|Verlauf und Prognose|
| Sarcoidosis is a systemic disease that can affect any organ. Common symptoms are vague, such as fatigue unchanged by sleep, lack of energy, aches and pains, arthralgia, dry eyes, blurry vision, shortness of breath, a dry hacking cough or skin lesions. The cutaneous symptoms are protean, and range from rashes and noduli (small bumps) to erythema nodosum or lupus pernio.
The combination of erythema nodosum, bilateral hilar lymphadenopathy and arthralgia is called Lofgren syndrome. This syndrome has a relatively good prognosis.
Renal, liver, heart or brain involvement may cause further symptoms and altered functioning. Manifestations in the eye include uveitis and retinal inflammation, which may result in loss of visual acuity or blindness. Sarcoidosis affecting the brain or nerves is known as neurosarcoidosis.
The combination of anterior uveitis, parotitis and fever is called Heerfordt-Waldenstrom syndrome. (D86.8)
Hypercalcemia (high calcium levels) and its symptoms may be the result of excessive vitamin D production.

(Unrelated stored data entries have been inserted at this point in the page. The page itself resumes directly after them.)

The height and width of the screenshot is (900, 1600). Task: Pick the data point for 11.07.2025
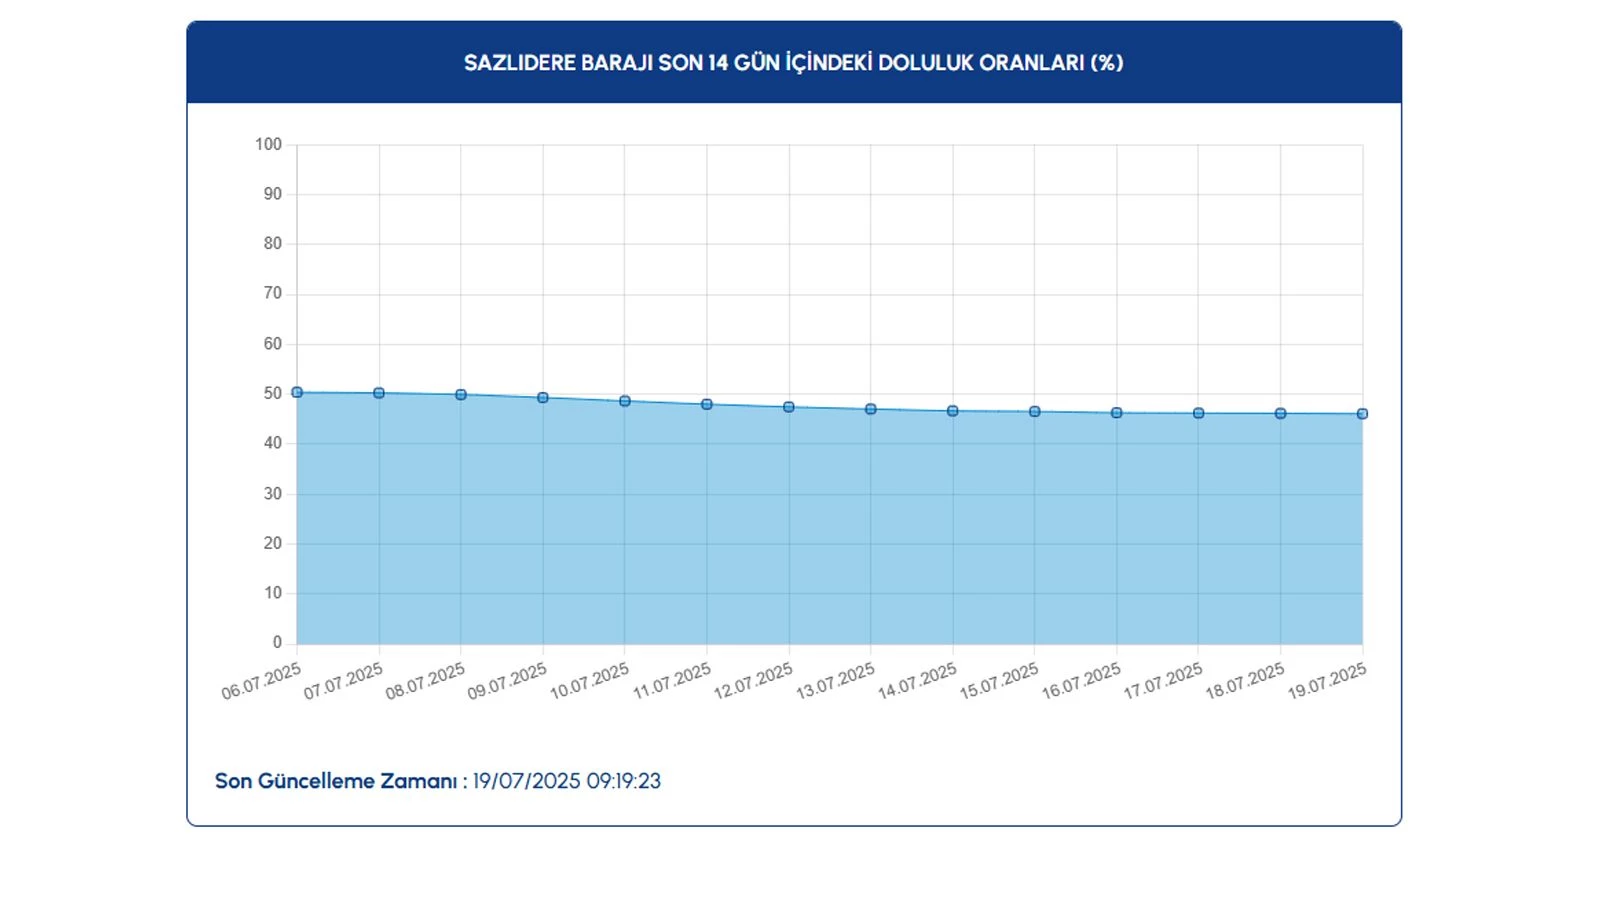(707, 405)
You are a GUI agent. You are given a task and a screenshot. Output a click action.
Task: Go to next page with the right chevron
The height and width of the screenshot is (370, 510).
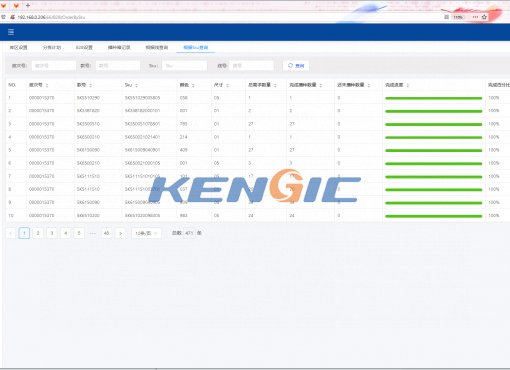[120, 233]

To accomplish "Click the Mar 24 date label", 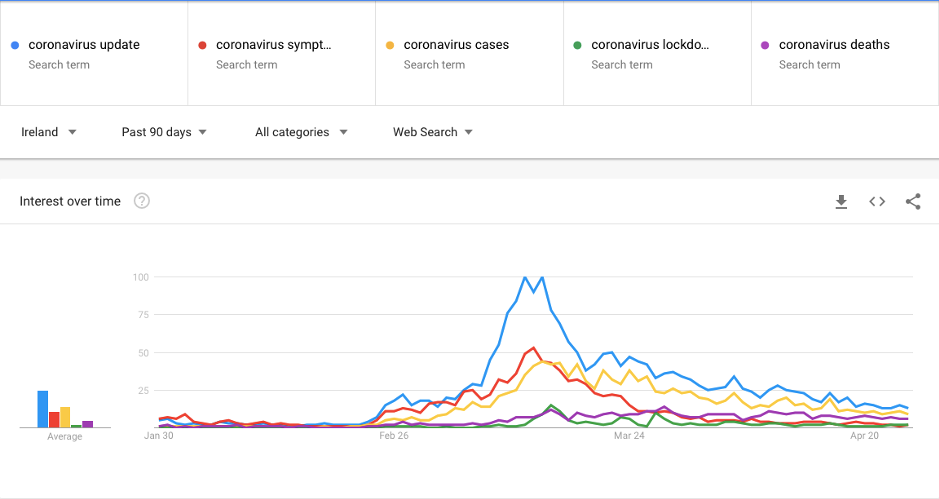I will tap(629, 436).

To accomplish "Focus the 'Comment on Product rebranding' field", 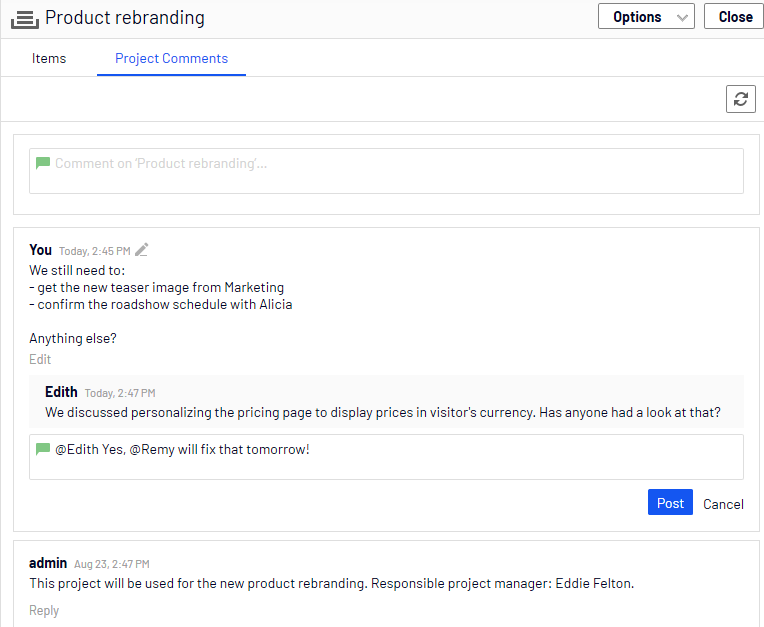I will pos(386,171).
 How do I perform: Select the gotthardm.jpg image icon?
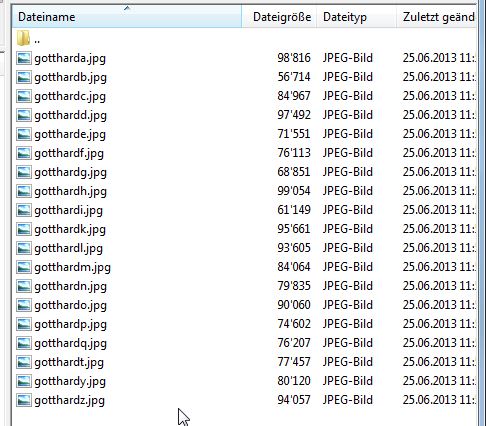[x=24, y=267]

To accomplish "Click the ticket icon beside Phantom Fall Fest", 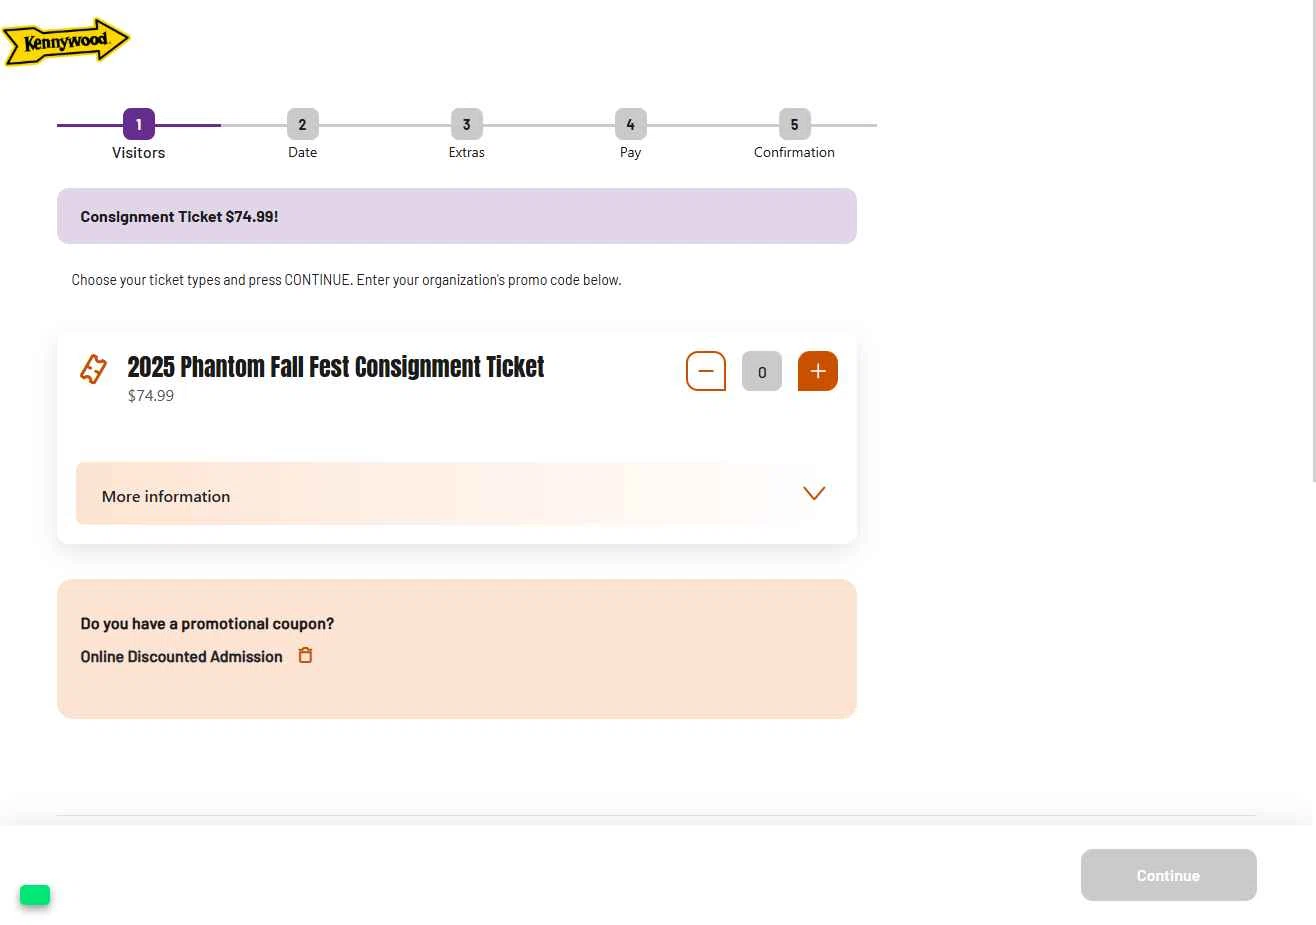I will click(x=94, y=369).
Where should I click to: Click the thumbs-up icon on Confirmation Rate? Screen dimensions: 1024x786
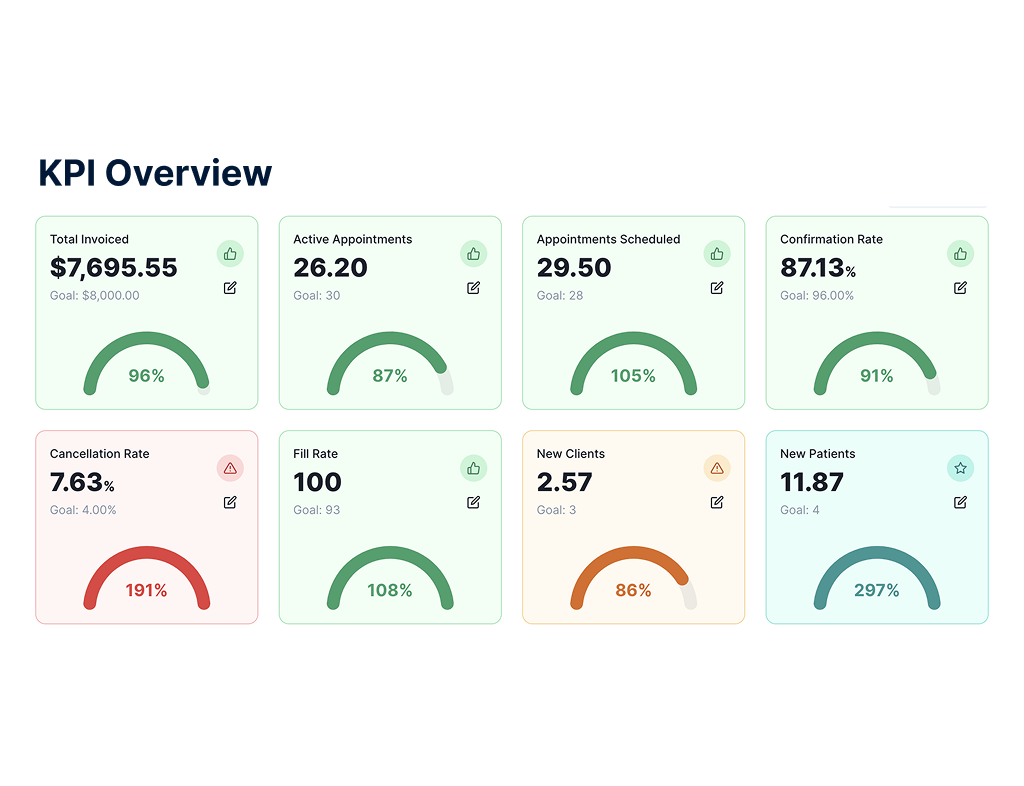960,254
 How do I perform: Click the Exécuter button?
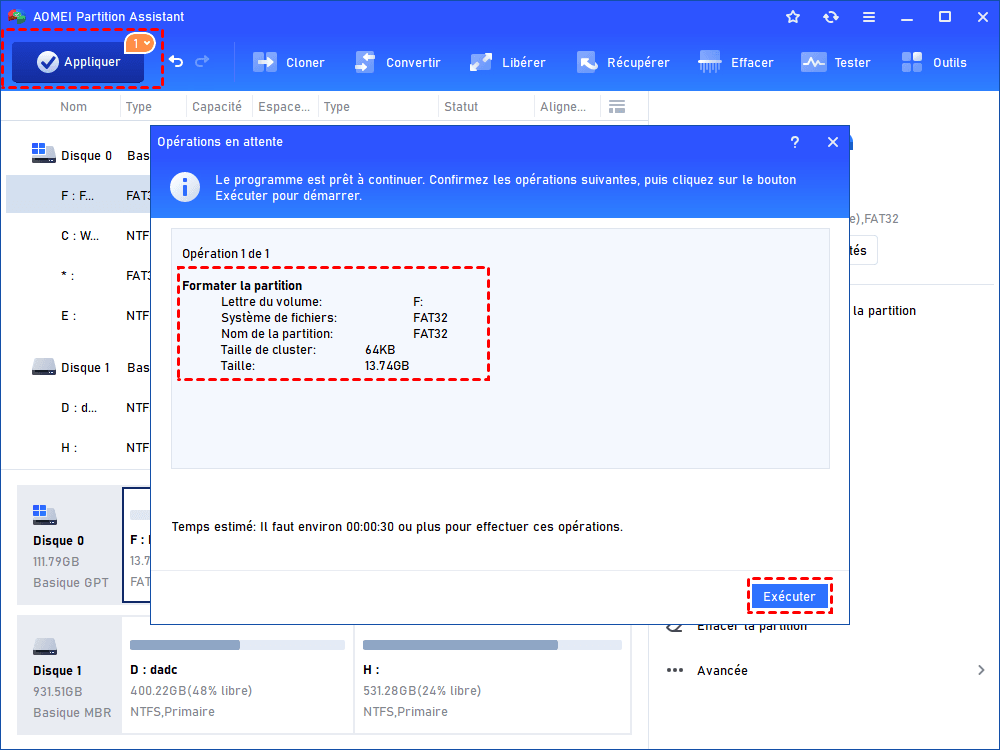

Sarcoidosis most often manifests as a restrictive disease of the lungs, causing a decrease in lung volume and decreased compliance (the ability to stretch). The disease typically limits the amount of air drawn into the lungs, but produces higher than normal expiratory flow ratios. The vital capacity (full breath in, to full breath out) is decreased, and most of this air can be blown out in the first second. This means the FEV1/FVC ratio is increased from the normal of about 80%, to 90%. Obstructive lung changes, causing a decrease in the amount of air that can be exhaled, may occur when enlarged lymph nodes in the chest externally compress airways or when internal inflammation or nodules impede airflow.